## DIRECTIVE
From the text on public-private partnerships in tourism below, list every type of P3 project it names as requiring massive investment for the benefit of both tourists and residents.

## TEXT EXCERPT
Large-scale tourism investments in Canada are often developed as part of a public-private partnership, or a “P3,” project. A P3 involves a “creative alliance” between public and private sector entities to fulfill a long term-goal, typically for projects that lead to the sustainable development of an area or region. These projects are usually championed by the public sector that require large investments, which in turn lever private sector involvement. In a P3 model, private financing can be a source of revenue and support increased infrastructure investment without immediately adding to government borrowing and debt. P3s present business opportunities to the private sector in areas where in many cases these companies were previously excluded. Furthermore, larger budgets and the ability to use their own methodologies can incentivize the private sector to deliver projects on time and on budget.

 

P3 projects that require massive investments for the benefit of both tourists and residents include:

  • Real estate-based projects, e.g., mixed-use commercial developments
  • Urban revitalization projects
  • Public facilities, e.g., convention centres or event venues

 

While local private sector businesses may be involved in public construction phases, more significant private investment occurs once the public sector has initiated the planning, design, and construction process in larger projects. Projects that are private sector driven are also very important to destination development, but often are not incorporated into broader regional or provincial strategies at the government level. At the destination level, keeping track of private sector tourism projects and learning how they can benefit the community is a good opportunity for the local DMO and can help with investment attraction planning.

Ottawa, Ontario
 

PREPARING A DESTINATION FOR PRIVATE INVESTMENT

Victoria, British Columbia

There are a variety of things a DMO and/or municipality and its partners can do to prepare for new development and attract investment from the private sector. It should be noted that as DMOs are both expanding their mandates and changing how they prioritize their mandates, the importance of integrating tourism and economic development has become front and centre. Pooling DMO with municipal resources can help to build further collaboration between community building and tourism.

## Records excerpted from a collection

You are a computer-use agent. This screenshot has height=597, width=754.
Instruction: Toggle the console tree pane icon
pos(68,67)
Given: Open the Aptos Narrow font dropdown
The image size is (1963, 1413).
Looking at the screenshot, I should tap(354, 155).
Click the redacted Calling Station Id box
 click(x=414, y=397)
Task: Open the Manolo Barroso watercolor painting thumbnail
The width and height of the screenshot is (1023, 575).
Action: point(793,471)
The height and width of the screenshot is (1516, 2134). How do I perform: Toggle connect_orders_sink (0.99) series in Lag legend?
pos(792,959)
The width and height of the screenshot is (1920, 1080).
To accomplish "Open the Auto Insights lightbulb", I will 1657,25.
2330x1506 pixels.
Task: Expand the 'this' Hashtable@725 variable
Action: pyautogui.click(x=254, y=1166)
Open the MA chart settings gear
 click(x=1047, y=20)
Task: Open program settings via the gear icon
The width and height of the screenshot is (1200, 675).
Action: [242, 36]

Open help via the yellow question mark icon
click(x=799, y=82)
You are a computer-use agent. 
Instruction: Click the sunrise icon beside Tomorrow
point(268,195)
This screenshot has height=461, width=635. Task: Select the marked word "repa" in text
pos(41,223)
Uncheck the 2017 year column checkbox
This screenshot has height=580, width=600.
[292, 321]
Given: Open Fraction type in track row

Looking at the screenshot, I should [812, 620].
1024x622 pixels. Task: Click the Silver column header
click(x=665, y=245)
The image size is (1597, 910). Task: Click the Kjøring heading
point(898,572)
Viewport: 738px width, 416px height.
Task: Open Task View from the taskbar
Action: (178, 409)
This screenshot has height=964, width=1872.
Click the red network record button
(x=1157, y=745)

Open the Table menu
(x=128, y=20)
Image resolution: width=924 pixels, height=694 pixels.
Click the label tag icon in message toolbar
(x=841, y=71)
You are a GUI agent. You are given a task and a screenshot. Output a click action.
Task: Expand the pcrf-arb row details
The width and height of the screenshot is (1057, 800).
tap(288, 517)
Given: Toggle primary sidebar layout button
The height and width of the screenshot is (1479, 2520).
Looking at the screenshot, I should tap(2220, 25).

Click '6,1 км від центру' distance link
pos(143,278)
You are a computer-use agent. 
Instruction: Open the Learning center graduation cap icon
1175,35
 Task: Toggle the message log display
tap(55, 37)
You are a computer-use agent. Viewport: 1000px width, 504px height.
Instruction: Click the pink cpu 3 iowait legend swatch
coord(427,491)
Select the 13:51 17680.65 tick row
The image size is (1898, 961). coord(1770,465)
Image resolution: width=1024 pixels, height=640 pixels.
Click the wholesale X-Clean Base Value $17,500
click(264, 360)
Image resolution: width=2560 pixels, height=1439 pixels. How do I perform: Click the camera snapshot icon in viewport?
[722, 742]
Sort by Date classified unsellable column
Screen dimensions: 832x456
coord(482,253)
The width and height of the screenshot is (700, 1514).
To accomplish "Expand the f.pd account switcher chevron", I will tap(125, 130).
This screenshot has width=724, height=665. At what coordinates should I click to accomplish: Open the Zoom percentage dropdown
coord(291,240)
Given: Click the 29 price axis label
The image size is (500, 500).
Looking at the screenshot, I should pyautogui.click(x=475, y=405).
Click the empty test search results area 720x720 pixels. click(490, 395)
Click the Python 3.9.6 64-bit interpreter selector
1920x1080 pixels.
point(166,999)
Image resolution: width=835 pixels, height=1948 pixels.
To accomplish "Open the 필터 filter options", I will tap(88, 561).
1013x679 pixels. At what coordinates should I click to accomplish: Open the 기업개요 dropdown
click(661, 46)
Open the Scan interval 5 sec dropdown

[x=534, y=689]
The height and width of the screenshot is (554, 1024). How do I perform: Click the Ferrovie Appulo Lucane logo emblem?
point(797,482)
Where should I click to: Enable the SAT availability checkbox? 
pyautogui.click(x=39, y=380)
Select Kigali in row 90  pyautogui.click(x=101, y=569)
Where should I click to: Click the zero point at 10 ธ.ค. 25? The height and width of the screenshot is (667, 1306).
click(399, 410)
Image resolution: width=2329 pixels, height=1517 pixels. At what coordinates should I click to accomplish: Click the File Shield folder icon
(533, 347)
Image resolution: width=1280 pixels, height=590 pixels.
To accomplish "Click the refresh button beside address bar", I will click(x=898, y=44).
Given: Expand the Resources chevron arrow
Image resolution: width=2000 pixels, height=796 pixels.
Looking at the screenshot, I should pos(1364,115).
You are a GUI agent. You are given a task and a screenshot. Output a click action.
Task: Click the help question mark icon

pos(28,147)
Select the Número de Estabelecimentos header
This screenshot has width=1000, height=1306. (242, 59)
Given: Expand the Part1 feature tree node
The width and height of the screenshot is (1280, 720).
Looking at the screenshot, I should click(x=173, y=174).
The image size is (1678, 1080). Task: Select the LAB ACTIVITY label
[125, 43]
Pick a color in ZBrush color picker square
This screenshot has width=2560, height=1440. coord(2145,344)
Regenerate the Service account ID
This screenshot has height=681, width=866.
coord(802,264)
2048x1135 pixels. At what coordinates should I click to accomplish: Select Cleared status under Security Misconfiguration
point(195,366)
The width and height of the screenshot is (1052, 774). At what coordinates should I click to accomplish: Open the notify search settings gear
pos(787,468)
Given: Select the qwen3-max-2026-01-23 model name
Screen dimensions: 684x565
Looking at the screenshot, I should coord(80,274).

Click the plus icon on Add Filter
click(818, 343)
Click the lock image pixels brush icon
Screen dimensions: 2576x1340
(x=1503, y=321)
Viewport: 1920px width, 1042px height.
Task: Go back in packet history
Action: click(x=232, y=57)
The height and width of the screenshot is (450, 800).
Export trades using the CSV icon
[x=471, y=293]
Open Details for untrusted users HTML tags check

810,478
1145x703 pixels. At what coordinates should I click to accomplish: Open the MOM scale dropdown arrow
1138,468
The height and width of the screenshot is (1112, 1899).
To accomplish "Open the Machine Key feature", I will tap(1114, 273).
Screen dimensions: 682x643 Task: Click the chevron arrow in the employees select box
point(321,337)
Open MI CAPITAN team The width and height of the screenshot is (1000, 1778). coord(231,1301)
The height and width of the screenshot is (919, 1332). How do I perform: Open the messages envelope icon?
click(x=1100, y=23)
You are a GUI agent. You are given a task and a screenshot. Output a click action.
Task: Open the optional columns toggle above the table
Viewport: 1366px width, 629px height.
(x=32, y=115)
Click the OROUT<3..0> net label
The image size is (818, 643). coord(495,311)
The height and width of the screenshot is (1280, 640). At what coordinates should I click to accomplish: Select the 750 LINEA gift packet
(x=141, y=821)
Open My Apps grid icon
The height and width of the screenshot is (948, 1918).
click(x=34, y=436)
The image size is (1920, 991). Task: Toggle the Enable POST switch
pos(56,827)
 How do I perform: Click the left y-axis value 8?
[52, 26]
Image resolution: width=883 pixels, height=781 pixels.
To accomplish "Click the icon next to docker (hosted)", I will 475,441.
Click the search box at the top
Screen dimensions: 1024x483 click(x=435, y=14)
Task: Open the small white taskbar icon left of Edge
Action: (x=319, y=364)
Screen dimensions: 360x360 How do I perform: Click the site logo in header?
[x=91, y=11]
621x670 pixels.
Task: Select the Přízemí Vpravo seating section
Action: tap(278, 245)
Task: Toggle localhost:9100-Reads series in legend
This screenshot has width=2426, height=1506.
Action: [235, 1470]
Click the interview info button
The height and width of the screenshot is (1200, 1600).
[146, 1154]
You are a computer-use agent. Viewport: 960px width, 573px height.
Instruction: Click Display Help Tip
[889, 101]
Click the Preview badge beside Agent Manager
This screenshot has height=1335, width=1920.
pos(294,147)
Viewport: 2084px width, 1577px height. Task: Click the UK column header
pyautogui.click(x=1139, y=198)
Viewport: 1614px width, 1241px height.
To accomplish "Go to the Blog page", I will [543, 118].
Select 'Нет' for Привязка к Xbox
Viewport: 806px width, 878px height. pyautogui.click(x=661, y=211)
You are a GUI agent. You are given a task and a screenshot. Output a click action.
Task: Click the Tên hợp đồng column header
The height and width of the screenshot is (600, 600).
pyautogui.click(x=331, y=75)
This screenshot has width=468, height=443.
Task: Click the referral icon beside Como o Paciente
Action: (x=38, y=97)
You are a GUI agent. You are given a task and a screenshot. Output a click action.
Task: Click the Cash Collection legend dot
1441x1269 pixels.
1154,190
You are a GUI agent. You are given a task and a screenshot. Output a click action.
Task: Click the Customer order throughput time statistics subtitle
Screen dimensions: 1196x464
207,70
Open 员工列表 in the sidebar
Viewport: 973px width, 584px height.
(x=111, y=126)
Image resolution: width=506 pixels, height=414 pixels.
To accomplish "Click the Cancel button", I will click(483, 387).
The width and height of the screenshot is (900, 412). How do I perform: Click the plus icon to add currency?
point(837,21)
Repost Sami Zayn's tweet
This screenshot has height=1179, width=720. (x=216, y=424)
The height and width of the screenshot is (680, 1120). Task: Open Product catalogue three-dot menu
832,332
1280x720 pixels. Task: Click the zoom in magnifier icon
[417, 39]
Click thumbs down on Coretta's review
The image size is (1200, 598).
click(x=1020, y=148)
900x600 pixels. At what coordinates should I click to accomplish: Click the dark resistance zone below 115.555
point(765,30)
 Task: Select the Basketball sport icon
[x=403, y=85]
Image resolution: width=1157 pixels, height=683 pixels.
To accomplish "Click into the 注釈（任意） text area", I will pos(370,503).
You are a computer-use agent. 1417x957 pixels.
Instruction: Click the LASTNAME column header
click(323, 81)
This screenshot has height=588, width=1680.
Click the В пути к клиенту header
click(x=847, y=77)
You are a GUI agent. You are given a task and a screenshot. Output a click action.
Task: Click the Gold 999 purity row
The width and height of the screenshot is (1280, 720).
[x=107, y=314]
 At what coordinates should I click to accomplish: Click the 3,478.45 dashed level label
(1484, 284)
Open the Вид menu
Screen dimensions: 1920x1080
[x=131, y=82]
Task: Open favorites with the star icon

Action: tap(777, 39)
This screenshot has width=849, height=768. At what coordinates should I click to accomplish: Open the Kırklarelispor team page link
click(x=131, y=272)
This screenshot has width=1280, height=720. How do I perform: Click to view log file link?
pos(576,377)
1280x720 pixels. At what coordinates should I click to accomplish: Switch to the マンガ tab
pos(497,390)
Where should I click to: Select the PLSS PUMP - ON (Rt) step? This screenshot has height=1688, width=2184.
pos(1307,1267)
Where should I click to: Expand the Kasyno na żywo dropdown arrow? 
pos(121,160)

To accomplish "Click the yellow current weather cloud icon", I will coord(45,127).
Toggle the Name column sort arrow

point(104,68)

## THE SOLUTION
- Real estate-based projects (e.g., mixed-use commercial developments)
- Urban revitalization projects
- Public facilities (e.g., convention centres or event venues)